REQUIREMENT: Copy out all of the following material word for word, leaving out the pictures.

RECORDS SHOWN:
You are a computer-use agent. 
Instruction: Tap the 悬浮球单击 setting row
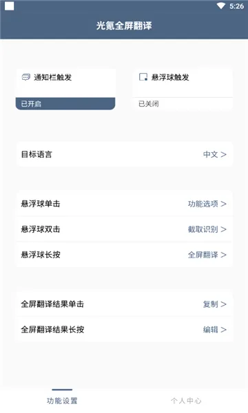tap(125, 204)
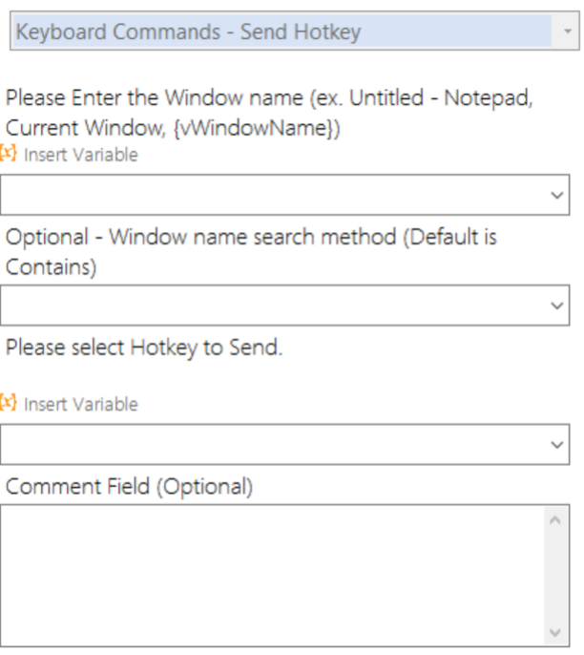The width and height of the screenshot is (584, 655).
Task: Expand the window name search method arrow
Action: pos(557,306)
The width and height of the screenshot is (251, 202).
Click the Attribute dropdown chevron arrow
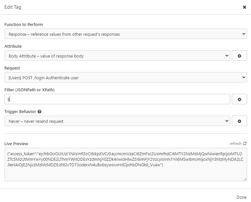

IN RESPONSE:
You are a computer-use agent. 
Instruction: Tap the 悬浮球单击 setting row
tap(125, 204)
The width and height of the screenshot is (584, 655).
Task: Expand the window name search method arrow
Action: pos(557,306)
The width and height of the screenshot is (251, 202).
Click the Attribute dropdown chevron arrow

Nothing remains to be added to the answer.